Instead of closing for the Cleveland Indians, the next-to-last man standing when the Boston Red Sox reached the Promised Land at last elected to close his career.
Never mind that Keith Foulke passed a physical before signing a one-year, $5 million deal that the Indians were prompted to offer based upon those eleven straight scoreless gigs last September. Two years worth of injury issues must have left him certain he had too little left to give, if anything.
For the Tribe — in need of a completely rebuilt bullpen after the 2006 edition got themselves wanted for arson — Foulke’s retirement leaves Joe Borowski the top contender for the closing assignment.
For Foulke, you wonder what his arm told him when he approached spring training and how many bleeps would have been required to sanitize the speech.

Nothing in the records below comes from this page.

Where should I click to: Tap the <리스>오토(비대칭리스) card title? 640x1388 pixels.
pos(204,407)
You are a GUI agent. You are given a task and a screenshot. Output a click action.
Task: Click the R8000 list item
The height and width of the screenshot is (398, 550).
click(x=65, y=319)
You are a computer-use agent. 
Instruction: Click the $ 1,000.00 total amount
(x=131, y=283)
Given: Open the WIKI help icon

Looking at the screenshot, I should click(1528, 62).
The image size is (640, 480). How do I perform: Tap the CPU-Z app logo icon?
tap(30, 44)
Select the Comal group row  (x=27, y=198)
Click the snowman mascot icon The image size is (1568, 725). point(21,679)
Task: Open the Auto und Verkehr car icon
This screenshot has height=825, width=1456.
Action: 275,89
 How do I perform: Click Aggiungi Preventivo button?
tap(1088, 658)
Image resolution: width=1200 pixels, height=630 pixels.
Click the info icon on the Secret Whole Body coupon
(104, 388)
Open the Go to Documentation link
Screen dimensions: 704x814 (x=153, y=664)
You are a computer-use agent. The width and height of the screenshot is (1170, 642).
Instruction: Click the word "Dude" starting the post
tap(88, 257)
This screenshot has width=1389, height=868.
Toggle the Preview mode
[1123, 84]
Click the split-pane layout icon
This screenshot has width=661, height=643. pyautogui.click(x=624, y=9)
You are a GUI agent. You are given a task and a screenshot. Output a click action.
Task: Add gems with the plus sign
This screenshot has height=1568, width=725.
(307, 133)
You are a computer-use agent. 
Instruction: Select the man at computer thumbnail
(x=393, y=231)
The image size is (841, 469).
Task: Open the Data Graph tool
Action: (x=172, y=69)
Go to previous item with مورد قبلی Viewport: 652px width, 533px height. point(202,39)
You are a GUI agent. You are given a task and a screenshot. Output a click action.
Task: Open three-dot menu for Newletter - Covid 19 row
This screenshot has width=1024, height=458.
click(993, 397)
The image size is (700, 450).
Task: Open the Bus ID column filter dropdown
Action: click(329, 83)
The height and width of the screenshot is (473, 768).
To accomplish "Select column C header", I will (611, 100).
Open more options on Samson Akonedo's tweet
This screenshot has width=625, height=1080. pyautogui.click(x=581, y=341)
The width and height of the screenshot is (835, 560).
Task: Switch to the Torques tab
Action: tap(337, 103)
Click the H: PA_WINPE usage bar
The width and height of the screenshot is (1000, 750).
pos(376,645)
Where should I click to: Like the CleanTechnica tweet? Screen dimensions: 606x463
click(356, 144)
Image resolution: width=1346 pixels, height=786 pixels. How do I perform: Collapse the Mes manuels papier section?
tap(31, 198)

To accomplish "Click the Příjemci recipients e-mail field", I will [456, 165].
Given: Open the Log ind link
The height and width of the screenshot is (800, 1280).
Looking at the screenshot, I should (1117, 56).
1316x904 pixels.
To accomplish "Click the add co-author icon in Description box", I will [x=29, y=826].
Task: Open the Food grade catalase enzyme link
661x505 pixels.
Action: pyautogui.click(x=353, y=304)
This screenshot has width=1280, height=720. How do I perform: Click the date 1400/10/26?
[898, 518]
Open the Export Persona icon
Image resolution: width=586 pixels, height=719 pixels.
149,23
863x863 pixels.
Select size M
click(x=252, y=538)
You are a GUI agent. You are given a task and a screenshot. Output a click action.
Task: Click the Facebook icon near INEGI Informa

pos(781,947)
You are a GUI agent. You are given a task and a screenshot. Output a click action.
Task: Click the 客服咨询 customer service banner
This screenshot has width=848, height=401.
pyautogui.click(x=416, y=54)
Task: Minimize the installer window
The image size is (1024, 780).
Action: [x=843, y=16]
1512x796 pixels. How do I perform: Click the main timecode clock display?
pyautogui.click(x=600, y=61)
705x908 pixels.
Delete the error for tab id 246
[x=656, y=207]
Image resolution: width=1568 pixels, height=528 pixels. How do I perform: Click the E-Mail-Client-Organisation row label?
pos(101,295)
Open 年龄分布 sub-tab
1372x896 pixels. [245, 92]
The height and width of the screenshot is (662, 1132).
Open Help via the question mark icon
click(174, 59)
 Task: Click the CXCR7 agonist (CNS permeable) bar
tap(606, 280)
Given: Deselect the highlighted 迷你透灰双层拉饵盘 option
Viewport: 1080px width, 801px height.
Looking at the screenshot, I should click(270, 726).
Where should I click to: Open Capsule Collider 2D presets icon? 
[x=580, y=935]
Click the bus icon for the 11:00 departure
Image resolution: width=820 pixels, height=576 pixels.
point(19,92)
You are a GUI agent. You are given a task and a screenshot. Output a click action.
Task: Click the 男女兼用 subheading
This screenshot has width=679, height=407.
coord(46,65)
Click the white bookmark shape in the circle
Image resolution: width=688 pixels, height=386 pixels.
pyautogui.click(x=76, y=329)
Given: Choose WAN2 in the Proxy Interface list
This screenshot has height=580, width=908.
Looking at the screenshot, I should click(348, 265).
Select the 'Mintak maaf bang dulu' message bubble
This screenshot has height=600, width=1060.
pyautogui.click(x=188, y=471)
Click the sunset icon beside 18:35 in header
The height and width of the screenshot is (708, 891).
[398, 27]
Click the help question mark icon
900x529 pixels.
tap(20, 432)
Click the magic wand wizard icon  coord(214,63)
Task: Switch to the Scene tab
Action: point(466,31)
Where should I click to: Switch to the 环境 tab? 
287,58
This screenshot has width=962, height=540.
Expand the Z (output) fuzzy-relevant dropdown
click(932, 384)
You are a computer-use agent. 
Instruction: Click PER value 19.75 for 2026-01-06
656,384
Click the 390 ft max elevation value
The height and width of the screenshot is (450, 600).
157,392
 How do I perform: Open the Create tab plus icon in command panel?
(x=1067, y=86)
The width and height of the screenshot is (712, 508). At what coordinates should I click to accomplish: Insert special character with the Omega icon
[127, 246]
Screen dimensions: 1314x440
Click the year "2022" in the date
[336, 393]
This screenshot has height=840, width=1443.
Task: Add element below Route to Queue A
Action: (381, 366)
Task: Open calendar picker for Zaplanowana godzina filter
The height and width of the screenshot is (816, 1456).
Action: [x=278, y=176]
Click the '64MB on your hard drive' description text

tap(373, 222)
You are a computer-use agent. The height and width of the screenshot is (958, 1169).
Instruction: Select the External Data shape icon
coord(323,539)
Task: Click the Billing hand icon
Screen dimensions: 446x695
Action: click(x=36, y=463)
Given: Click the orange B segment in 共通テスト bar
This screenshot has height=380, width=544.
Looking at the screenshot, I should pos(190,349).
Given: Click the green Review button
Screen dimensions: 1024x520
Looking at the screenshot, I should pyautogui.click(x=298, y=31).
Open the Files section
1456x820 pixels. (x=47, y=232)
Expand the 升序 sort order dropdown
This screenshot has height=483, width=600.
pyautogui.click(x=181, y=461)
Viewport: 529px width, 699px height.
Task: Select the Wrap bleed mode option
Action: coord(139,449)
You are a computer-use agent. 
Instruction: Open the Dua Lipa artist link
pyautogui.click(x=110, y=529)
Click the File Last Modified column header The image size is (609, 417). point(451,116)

"Back to Foulke — Red Sox fans have longed to hear it — the Boston Red Sox... are world champions!"
Maybe Foulke really did leave everything he had on the Busch Stadium mound that night, notwithstanding a serviceable-looking 2006 despite losing the closing job to Jonathan Papelbon. Including the pitch he threw Edgar Renteria, for the comebacker heard ’round the world, or at least ’round Red Sox Nation, Foulke in fourteen 2004 postseason innings had thrown 257 pitches in landing 19 strikeouts and surrendering a single earned run.
If he’d been a starting pitcher there’d have been calls for an investigation.
A starter throwing two seven-inning starts with that many pitches over the two would average to 128.5 pitches per start before you count the eight warmups he throws before each inning’s work. (Add the eight and such a seven-inning start would give you a 184.5-pitch outing.) Lost in the moments of the Red Sox’s exorcism, it was only too simple to forget the load Foulke carried in those games, including the finishings of all four games the Olde Towne Team swept in the World Series. And that doesn’t begin to count what he threw in the bullpen getting ready to come into those games.
Whitey Herzog, call your office. I still haven’t shaken off his revelations (in You’re Missin’ a Great Game) about bullpen abuse. Unless you’ve read the relevant passages the easiest thing on earth, sometimes, is to underestimate the load imposed on a relief pitcher. Herzog's own rule: If he warmed you up twice and didn't bring you in, you had the rest of the day or night off.